* 原文:
□ □ □ □ □ □ □
2025年5月26日下午,“品读”系列讲座第三季·诗与哲学第四讲在北京大学美学与美育研究中心(燕南园56号)举行。浙江省社科院文化所研究员陈明珠老师以“λόγος的情节——亚里士多德《诗术》的隐微风格与哲学探究”为题作报告,北京大学哲学系吴增定教授主持,北京大学哲学系陈斯一副教授参与对谈。
主讲人陈明珠老师从《诗术》的文本性质以及当下《诗术》研究存在的问题出发,向听众展示了《诗术》的隐微风格,以及对这一文本合适的研究路径与理解方式。并以μῦθος为范例,通过追踪《诗术》论述行程中μῦθος一词出现语境、用法,细绎《诗术》中亚里士多德对μῦθος内涵的分殊和澄清,揭示《诗术》以摹仿“μῦθος(情节)”之展开来阐明“μῦθος(情节)”这一概念的奇特论述方式,更显豁出《诗术》中某些引而未发的深层理论意旨。
□ □ □ □ □ □ □
已保存的数据条目
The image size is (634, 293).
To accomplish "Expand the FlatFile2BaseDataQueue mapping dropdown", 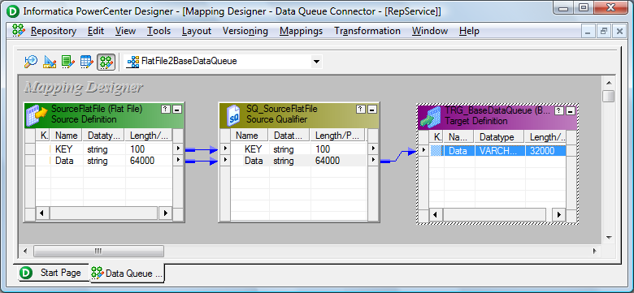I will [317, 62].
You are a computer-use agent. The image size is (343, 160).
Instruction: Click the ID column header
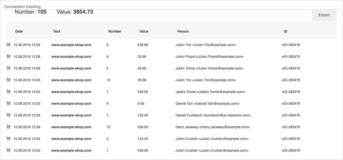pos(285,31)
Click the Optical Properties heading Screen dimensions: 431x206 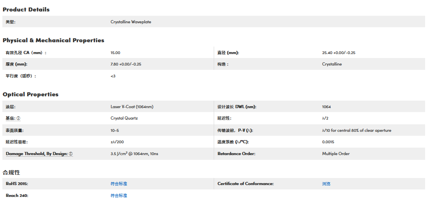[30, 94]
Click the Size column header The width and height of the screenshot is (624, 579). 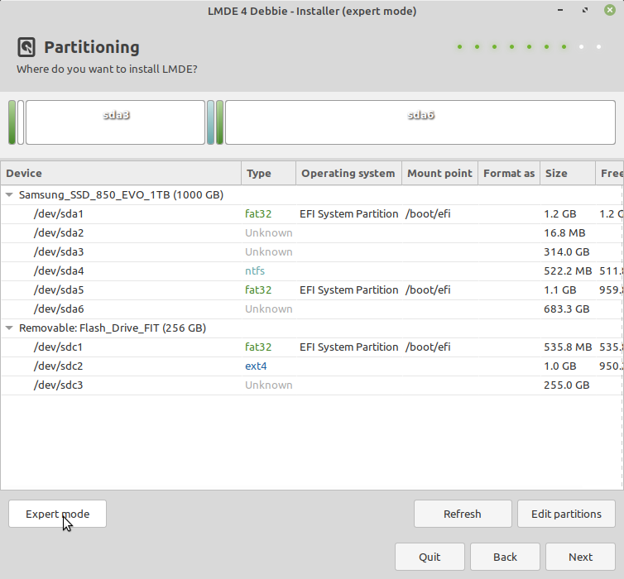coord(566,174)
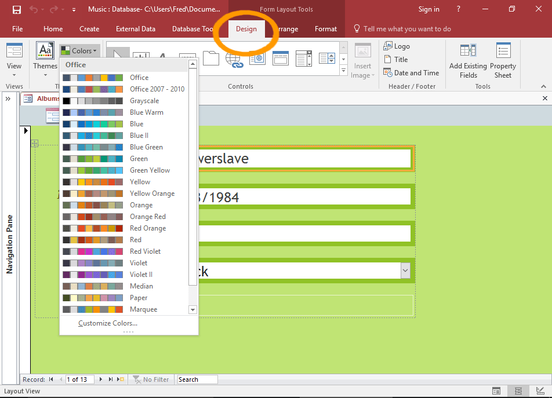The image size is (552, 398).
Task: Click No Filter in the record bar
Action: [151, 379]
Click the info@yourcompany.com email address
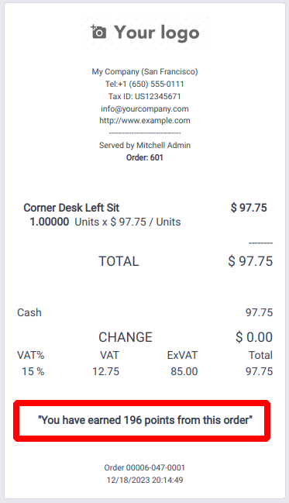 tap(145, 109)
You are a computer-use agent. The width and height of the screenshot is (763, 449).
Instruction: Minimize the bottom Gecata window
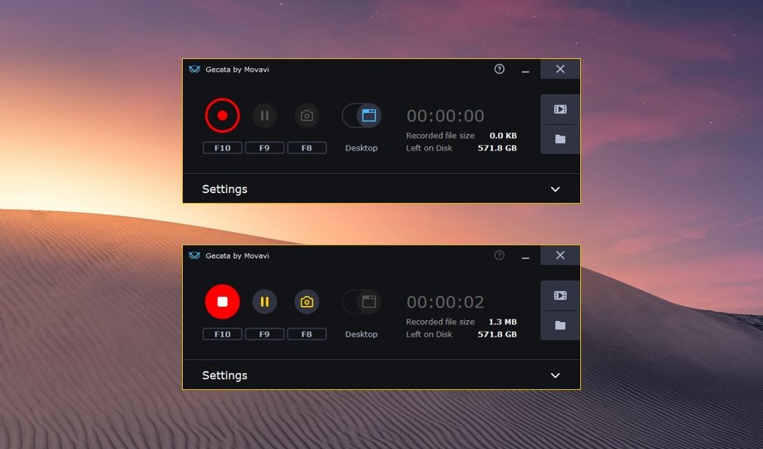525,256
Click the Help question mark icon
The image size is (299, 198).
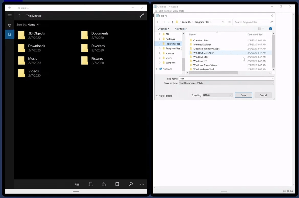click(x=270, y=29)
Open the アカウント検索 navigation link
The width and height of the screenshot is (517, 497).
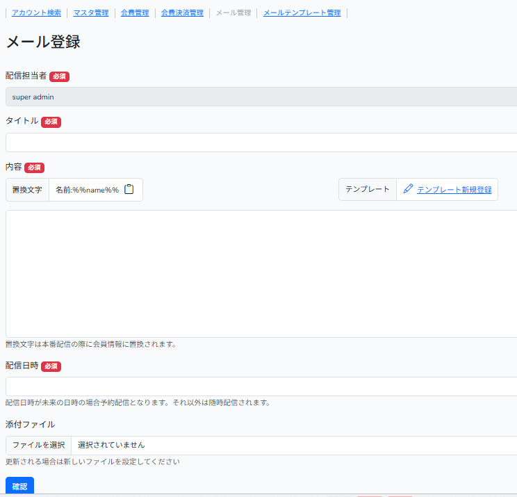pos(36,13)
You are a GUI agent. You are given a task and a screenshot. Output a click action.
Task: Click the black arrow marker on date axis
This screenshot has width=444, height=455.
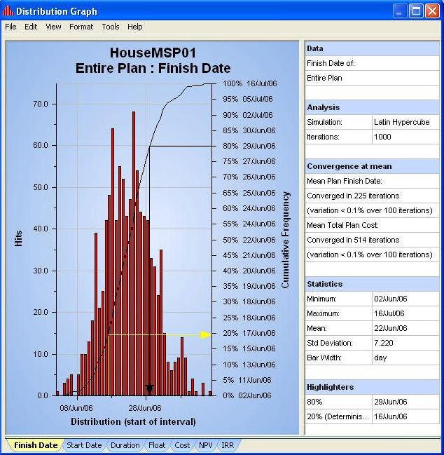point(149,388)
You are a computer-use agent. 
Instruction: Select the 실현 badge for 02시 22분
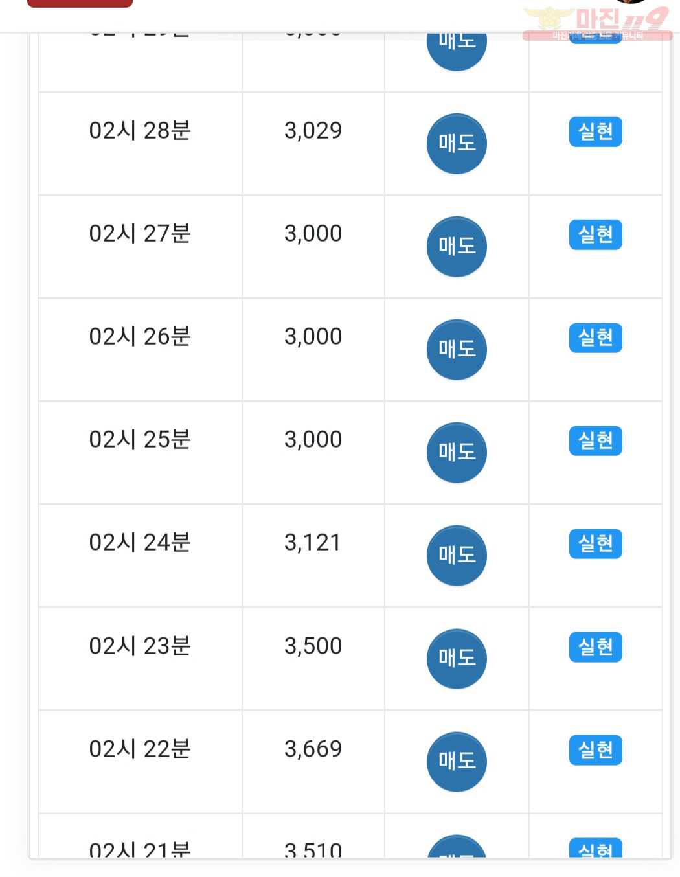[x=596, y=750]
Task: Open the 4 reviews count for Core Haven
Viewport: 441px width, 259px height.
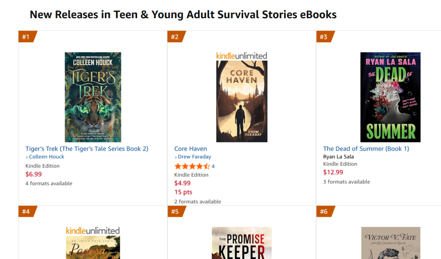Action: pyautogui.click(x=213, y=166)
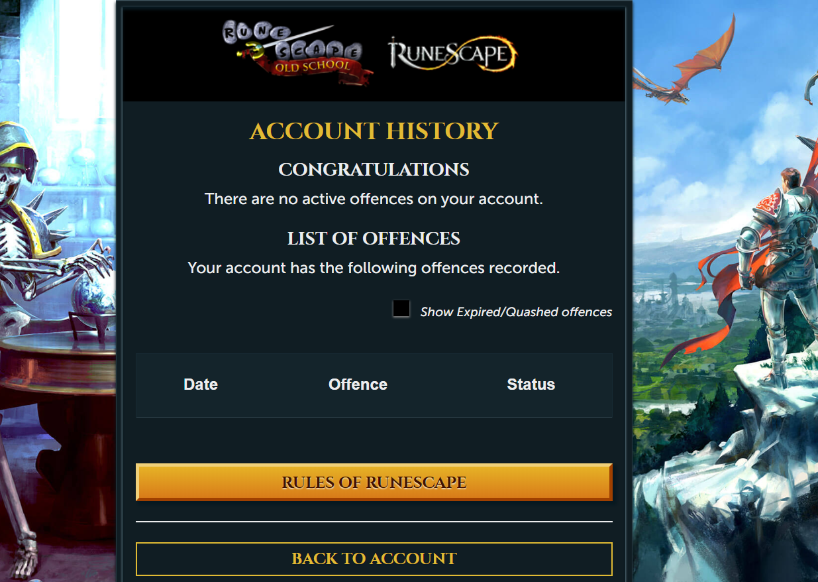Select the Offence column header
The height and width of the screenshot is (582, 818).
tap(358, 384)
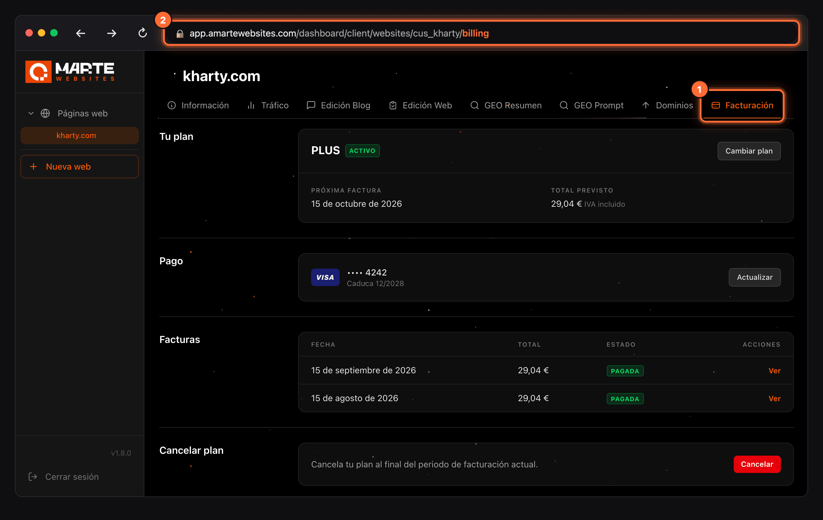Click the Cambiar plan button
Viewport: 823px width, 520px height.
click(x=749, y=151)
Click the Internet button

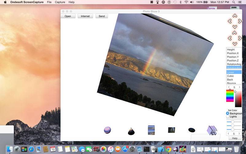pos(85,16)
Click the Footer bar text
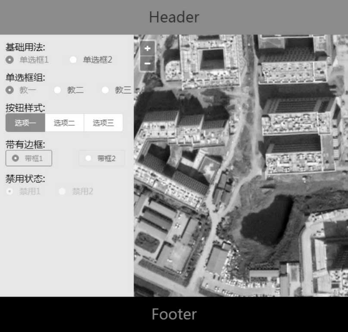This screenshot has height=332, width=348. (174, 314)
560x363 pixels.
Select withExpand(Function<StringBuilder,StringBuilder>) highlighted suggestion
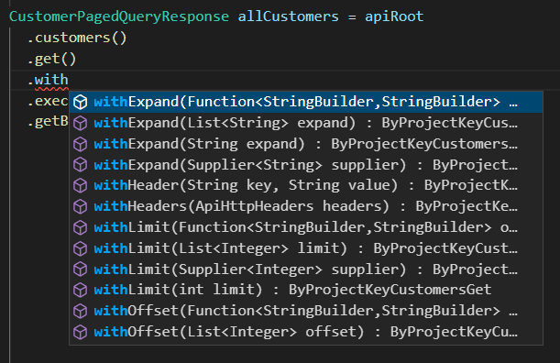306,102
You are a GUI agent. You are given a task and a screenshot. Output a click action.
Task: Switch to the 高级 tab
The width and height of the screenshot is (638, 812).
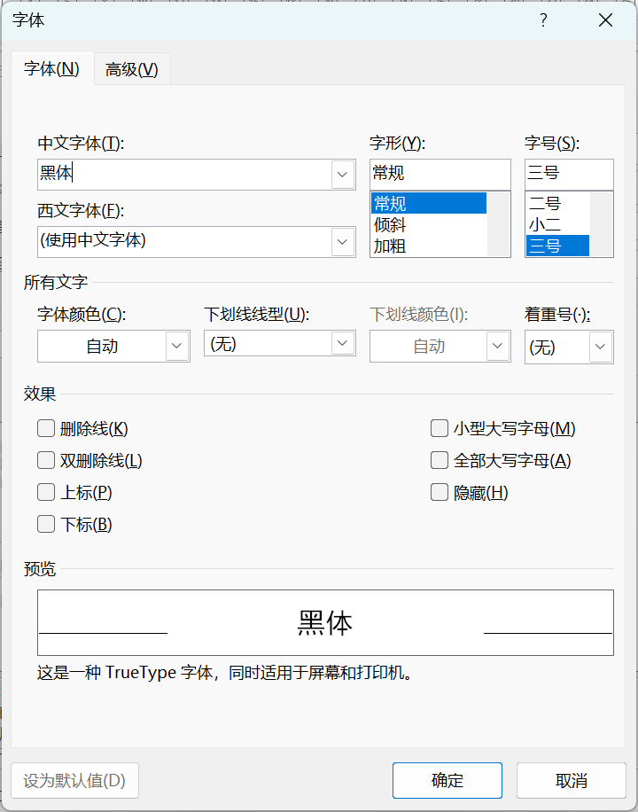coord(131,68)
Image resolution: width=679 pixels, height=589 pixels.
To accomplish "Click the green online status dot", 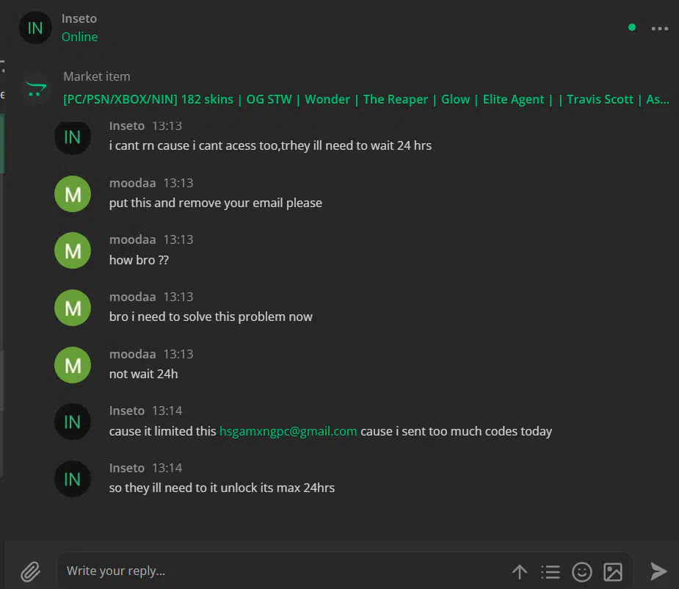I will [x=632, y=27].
□ □ □ □ □ □ □
照抄讲座报道中从“主讲人陈明珠老师从《诗术》的”开始、一直到“某些引而未发的深层理论意旨。”为止的全部文字。

主讲人陈明珠老师从《诗术》的文本性质以及当下《诗术》研究存在的问题出发,向听众展示了《诗术》的隐微风格,以及对这一文本合适的研究路径与理解方式。并以μῦθος为范例,通过追踪《诗术》论述行程中μῦθος一词出现语境、用法,细绎《诗术》中亚里士多德对μῦθος内涵的分殊和澄清,揭示《诗术》以摹仿“μῦθος(情节)”之展开来阐明“μῦθος(情节)”这一概念的奇特论述方式,更显豁出《诗术》中某些引而未发的深层理论意旨。